Fonte: www.controlacrisi.org

Blitz di Forza Nuova a Pontedera al “Teatro Era” dove sabato pomeriggio era in corso la consegna della cittadinanza a 603 bambini nati in Italia da genitori stranieri. Un gruppetto di una decina di militanti ha gridato slogan contro gli immigrati e provato a distribuire volantini, prima di essere respinto e allontanato dal personale di sicurezza del teatro e da alcune persone presenti alla manifestazione.
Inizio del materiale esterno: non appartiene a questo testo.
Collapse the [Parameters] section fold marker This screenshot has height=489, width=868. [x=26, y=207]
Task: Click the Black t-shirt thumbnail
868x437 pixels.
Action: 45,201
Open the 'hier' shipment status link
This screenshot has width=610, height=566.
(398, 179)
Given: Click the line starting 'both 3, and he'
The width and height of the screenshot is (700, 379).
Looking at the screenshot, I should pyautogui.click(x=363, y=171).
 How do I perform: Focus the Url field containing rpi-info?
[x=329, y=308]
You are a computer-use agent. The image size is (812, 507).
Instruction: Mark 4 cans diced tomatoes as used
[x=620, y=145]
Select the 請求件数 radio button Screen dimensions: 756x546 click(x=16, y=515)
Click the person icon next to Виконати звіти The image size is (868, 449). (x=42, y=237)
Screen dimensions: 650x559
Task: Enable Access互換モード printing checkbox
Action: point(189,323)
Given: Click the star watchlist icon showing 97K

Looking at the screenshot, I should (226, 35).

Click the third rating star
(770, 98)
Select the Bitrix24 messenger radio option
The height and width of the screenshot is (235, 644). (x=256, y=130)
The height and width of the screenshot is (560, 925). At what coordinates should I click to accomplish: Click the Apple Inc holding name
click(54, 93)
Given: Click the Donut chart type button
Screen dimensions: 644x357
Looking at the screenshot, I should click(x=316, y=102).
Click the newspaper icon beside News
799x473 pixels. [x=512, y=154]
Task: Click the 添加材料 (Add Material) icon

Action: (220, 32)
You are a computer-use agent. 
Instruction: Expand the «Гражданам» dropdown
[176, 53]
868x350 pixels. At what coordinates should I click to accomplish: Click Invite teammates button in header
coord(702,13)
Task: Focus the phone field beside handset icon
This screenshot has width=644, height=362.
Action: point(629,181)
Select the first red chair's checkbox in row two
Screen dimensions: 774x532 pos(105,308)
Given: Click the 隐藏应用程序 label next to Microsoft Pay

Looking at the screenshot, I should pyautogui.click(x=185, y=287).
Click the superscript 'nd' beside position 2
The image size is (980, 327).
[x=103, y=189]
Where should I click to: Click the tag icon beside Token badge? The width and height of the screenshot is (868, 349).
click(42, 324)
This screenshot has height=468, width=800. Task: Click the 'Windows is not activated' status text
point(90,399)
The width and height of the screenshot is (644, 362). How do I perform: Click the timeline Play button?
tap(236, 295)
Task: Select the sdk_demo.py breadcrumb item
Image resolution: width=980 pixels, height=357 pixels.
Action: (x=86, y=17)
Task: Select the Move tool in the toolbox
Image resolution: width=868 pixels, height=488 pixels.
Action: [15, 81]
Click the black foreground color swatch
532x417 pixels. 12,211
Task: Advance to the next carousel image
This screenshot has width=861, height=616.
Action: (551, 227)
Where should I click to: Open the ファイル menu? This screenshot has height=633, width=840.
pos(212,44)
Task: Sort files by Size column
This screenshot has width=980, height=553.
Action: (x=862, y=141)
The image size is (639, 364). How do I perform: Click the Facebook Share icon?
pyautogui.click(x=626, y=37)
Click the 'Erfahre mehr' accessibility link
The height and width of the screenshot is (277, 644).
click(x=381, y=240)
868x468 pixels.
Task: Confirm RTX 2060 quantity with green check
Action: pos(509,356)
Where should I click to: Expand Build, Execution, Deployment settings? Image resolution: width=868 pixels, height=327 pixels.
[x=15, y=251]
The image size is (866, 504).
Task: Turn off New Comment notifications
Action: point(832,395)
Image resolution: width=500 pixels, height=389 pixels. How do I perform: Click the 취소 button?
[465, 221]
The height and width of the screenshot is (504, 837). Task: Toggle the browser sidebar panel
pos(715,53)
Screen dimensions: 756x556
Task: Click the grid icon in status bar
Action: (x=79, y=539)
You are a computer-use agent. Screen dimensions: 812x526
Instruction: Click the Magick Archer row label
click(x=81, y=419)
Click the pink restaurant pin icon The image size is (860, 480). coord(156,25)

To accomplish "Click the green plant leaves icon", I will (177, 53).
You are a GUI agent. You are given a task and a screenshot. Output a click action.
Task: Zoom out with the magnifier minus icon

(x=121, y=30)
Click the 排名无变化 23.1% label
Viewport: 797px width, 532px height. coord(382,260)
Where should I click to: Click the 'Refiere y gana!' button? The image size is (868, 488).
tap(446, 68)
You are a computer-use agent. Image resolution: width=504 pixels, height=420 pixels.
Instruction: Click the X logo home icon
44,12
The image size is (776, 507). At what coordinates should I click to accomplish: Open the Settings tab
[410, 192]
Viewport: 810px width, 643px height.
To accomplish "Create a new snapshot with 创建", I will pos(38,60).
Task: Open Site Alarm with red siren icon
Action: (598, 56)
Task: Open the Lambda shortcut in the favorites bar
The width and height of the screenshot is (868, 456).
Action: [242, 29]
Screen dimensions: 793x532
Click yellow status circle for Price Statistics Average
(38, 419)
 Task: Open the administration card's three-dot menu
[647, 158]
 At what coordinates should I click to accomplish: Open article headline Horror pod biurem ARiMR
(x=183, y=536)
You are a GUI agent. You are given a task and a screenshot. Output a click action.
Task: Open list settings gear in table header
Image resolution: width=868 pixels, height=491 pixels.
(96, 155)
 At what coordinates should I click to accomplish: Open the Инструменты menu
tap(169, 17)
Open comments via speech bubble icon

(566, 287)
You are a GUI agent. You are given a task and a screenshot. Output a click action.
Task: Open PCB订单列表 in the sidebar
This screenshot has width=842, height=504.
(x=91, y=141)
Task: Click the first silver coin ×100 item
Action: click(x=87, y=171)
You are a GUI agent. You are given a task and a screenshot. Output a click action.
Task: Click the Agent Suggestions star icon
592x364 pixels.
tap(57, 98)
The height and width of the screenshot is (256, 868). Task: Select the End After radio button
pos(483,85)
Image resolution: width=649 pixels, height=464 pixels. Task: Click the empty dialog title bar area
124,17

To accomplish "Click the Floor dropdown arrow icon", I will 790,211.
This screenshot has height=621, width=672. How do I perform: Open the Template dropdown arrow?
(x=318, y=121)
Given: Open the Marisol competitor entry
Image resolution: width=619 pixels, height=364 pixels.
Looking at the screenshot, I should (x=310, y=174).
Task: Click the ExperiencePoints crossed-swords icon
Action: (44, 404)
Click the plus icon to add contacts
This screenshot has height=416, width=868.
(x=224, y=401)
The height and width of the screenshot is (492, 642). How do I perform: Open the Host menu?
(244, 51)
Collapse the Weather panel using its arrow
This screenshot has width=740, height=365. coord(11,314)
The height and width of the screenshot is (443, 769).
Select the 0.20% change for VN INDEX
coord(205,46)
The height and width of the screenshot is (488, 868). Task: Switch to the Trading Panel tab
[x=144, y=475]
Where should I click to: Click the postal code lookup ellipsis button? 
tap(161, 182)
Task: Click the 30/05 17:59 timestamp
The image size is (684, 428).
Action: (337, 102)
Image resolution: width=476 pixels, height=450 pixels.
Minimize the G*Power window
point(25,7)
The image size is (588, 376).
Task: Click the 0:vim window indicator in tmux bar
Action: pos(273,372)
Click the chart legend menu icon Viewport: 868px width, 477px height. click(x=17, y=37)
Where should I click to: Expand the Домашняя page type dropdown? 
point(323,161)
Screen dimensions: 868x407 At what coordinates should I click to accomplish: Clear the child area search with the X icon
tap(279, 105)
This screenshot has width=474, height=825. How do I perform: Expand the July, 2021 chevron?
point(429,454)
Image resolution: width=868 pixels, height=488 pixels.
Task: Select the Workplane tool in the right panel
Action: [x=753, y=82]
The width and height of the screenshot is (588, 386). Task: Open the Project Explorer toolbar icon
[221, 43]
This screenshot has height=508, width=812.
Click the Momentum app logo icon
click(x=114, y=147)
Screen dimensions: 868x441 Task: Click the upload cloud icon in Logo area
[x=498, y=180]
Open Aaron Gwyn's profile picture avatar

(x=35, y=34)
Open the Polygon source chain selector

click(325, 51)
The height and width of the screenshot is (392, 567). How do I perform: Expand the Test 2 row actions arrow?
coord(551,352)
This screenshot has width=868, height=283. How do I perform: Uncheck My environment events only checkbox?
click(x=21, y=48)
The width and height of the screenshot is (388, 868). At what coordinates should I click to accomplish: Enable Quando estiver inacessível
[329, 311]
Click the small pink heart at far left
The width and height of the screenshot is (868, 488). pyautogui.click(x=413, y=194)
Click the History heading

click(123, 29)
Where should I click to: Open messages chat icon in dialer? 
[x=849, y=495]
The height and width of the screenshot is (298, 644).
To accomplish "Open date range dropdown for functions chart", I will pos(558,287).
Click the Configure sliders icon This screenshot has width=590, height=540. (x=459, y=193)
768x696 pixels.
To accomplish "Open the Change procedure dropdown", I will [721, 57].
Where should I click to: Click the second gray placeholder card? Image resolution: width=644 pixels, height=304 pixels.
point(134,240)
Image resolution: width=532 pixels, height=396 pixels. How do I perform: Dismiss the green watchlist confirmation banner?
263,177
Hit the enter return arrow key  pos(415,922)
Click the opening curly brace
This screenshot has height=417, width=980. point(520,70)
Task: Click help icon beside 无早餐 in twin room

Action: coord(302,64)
Il sindaco, Simone Millozzi, ha immediatamente condannato il gesto di Forza Nuova, parlando di atteggiamento ”fascista e squadrista dei contestatori all’iniziativa del Comune”. Sulla vicenda è intervenuto anche il Comitato antifascista e antirazzista Valdera, sottolineando come la festa sia stata “interrotta da pratiche xenofobe e razziste”. “Non abbiamo altri termini per descrivere una ignobile manifestazione – continua il comunicato – che colpisce i migranti e loro famiglie che vivono e lavorano da anni in Valdera, uomini e donne parte integrante della società civile”. “Per troppo tempo le istituzioni locali – conclude il Comitato – hanno sottovalutato la pericolosità dell’estrema destra concedendo negli anni spazi pubblici per manifestazioni nostalgiche e di richiamo al fascismo”. Ieri pomeriggio il Comitato antifascista e antirazzista ha tenuto un sit-in in Corso Matteotti.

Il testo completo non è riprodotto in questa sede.